Chris Pollett > Students

Deliverable 4: Dataset Collection

DESCRIPTION

The ideal dataset would include user data where all conditions were recorded. Here conditions being the type of exercises, learning language, native language, total times word was encountered by the user, total time user was correct about the word and user identity to create a profile and understand the effectiveness.

The first dataset contains 13 million Duolingo student learning traces. Each record consists of proportion of exercises indicating the exercise where the word was correctly used, activity timestamp, time since last activity included the same word, user identity, language user trying to learn, native language, word, total number of time user has seen the word, and total number of time user has correctly identified the word.

The second dataset contains information about 7 million words from 6000 plus users collected over a period of 30 days.

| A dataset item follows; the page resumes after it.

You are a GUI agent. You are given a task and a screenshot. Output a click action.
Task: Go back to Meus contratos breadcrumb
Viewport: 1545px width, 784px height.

The dataset is divided between English, French and Spanish words. First-line in the dataset contains information about the user identity, user country, number of days from when a user has started learning this language, session type, activity format, and time stamp. Each line followed by the first line contains unique id, the word, part of the speech in universal dependencies format, morphological features, dependency edge label, and edge head. Each unique id contains session information, index of activity within a given session and word position in the current activity.

Duolingo spaced repitition dataset

Duolingo SLAM shared task dataset

REFERENCE:

Settles and Burr, "Replication Data for: A Trainable Spaced Repetition Model for Language Learning", https://doi.org/10.7910/DVN/N8XJME, Harvard Dataverse, 2017.

Settles and Burr, "Data for the 2018 Duolingo Shared Task on Second Language Acquisition Modeling (SLAM)", https://doi.org/10.7910/DVN/8SWHNO, Harvard Dataverse, 2018.